Recently I went on a seminar trip, and happened to discuss DNase-seq data analysis with colleagues. I realized that many people didn’t know about our paper on the potential issues with DNase-seq footprint analysis.
After our original paper, the Stam lab submitted a correspondence to Nature Method challenging our study, and we were asked to submit a response. Both were submitted to reviewers, who turned out to be overwhelmingly supportive of our study.
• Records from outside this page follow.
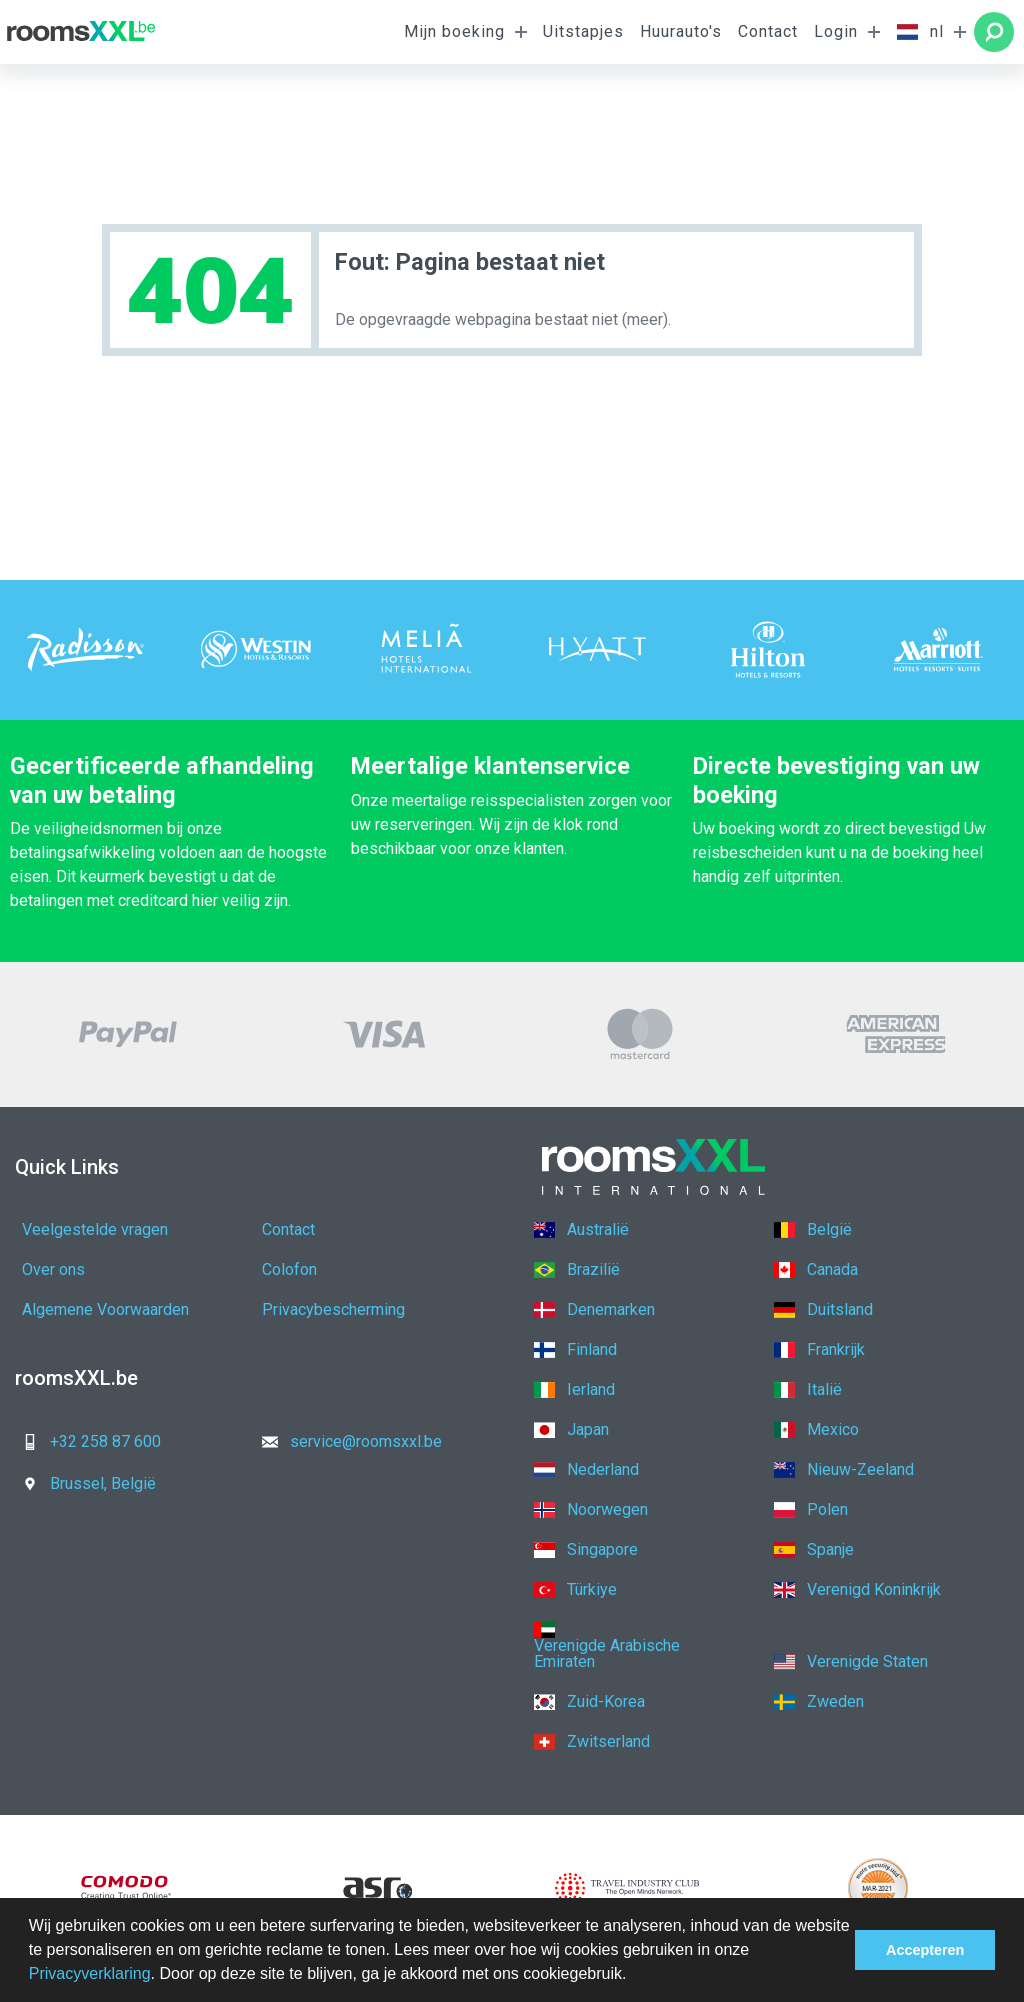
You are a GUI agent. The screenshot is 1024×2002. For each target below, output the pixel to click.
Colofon (289, 1269)
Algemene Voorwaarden (105, 1309)
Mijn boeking (454, 31)
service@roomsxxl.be (346, 1441)
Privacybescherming (333, 1309)
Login (836, 31)
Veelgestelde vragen (95, 1229)
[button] (634, 1976)
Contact (768, 31)
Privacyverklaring (90, 1973)
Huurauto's (681, 31)
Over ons (53, 1269)
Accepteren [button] (925, 1950)
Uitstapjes (583, 31)
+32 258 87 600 (85, 1441)
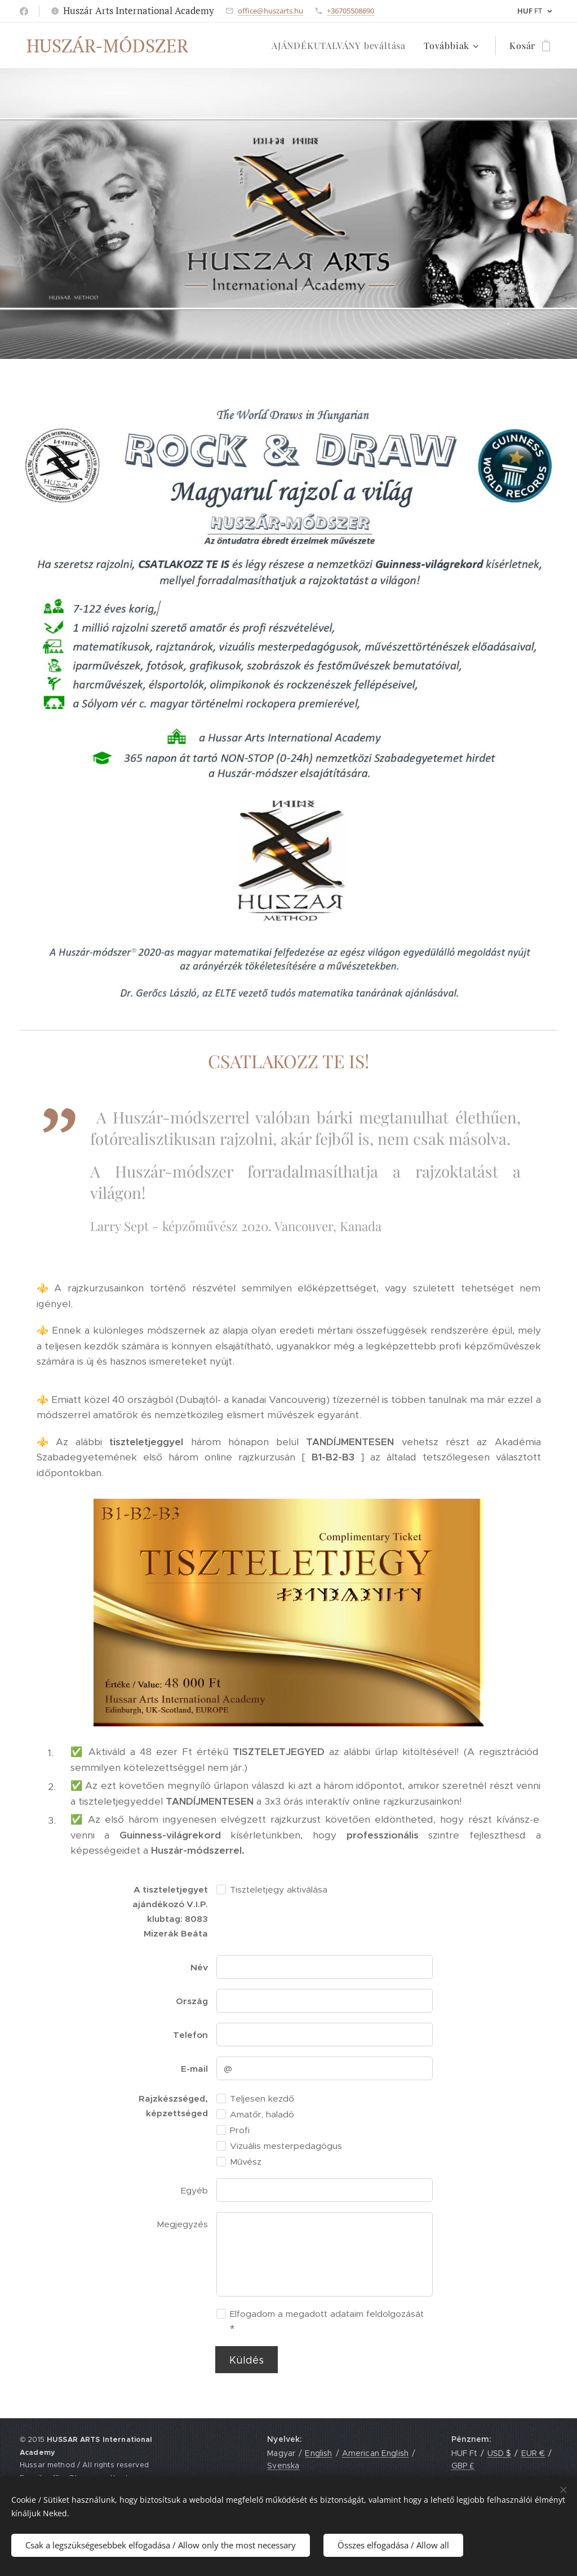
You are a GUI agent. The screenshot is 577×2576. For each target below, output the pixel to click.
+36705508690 (350, 11)
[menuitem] (342, 46)
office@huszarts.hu (270, 11)
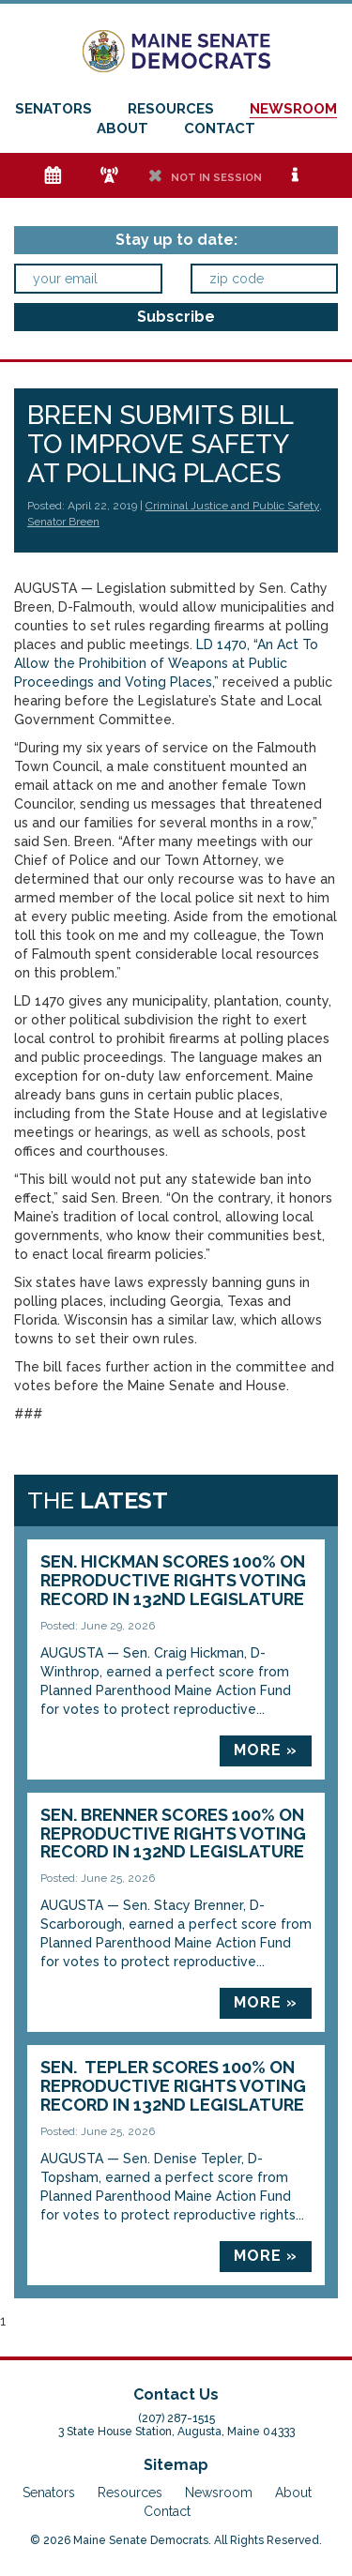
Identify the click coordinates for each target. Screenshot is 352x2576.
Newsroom (293, 108)
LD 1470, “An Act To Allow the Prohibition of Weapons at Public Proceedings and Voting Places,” (166, 663)
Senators (53, 108)
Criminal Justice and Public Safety (232, 505)
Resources (171, 108)
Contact (219, 128)
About (122, 128)
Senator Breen (63, 521)
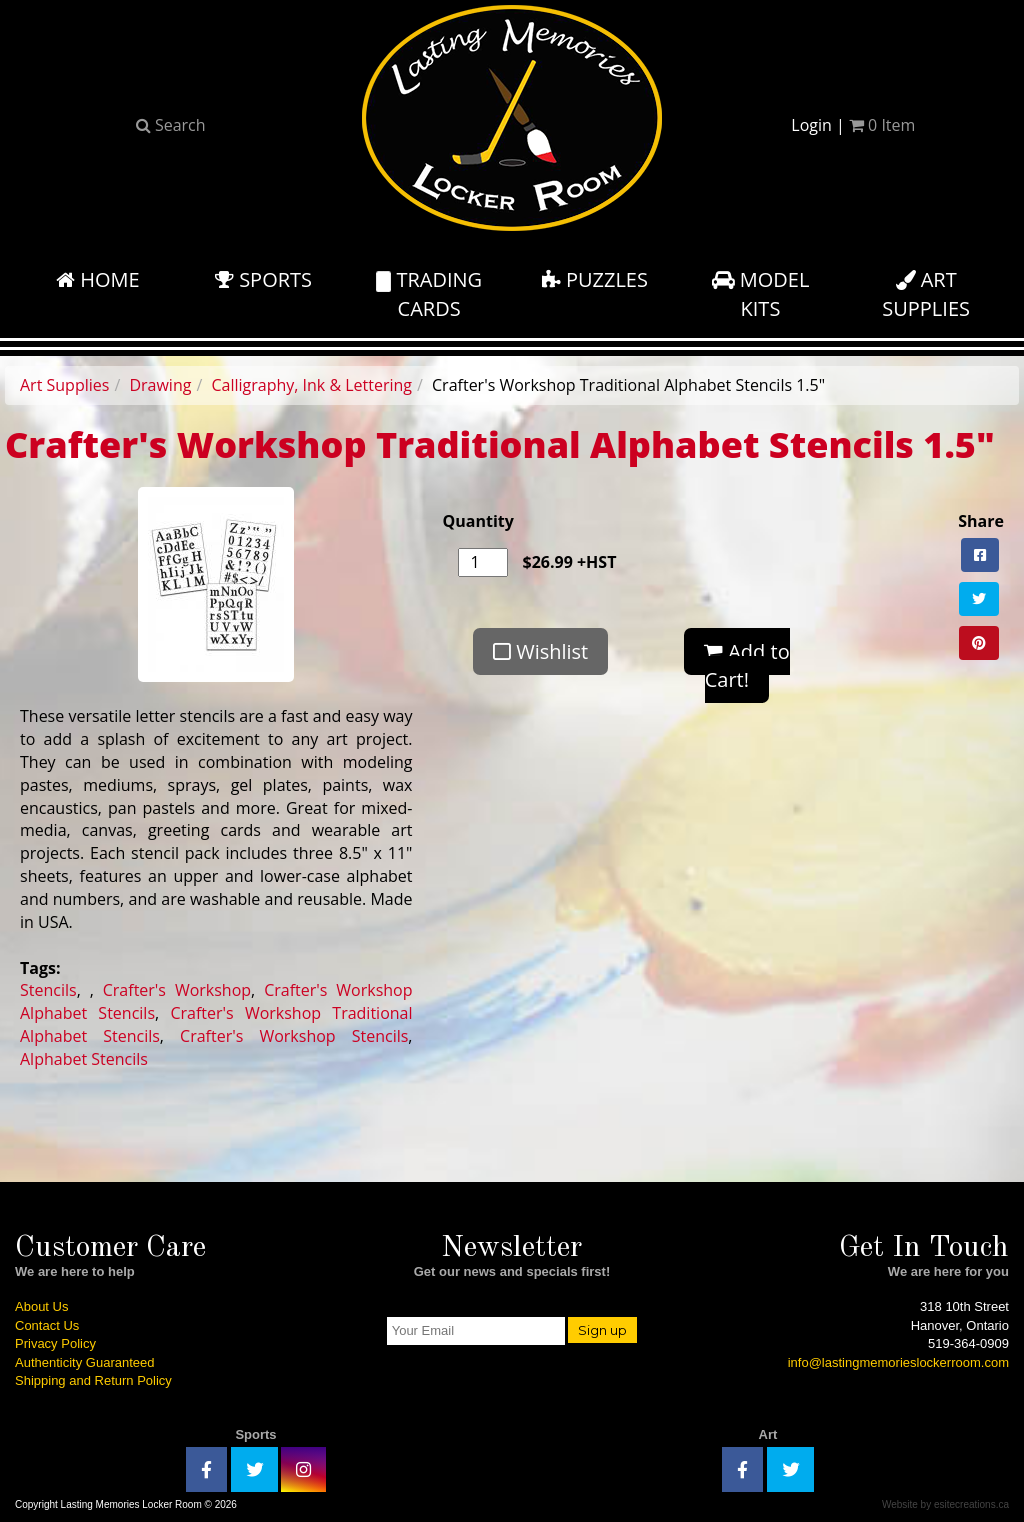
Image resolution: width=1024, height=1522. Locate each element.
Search (171, 125)
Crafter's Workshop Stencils (294, 1036)
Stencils (48, 990)
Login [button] (811, 125)
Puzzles (595, 279)
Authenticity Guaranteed (84, 1362)
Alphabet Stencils (84, 1059)
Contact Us (47, 1325)
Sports (263, 279)
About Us (41, 1306)
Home (98, 279)
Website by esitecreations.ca (945, 1504)
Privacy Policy (55, 1343)
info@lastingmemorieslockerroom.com (898, 1362)
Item (882, 125)
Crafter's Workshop (177, 990)
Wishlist (540, 651)
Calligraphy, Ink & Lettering (311, 385)
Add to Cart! (747, 666)
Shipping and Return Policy (93, 1380)
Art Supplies (64, 385)
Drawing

Unfortunately based on these reviews, the editor decided not to publish the correspondence and our response, which could have been informative to the research community. I still see people toil with DNase-seq footprint analysis now, only to reach similar conclusions as we did in 2014. So, instead of a lengthy blog about our original paper, I would like to include this response we wrote, which clearly summarized the technical issues with DNase-seq footprint analysis. I apologize for not being able to include the original correspondence from the Stam lab, because I don’t have their permission to post here, but I hope the readers can guess.
Overall the DNase-seq data from the Stam lab has been very high quality and extremely valuable to the community, and is one of the crowning successes of the ENCODE project. However, we cautioned the liberal calls of DNase-seq footprints, due to DNase I cutting bias and over dispersion of sequencing noise. Similar caution should also be given in ATAC-seq footprint analysis, in fact we see even stronger cutting bias in ATAC-seq. Instead of footprint analysis, we believe DNase/ATAC-seq peak heights (or read count in the peaks) with motif hits could better predict TF binding.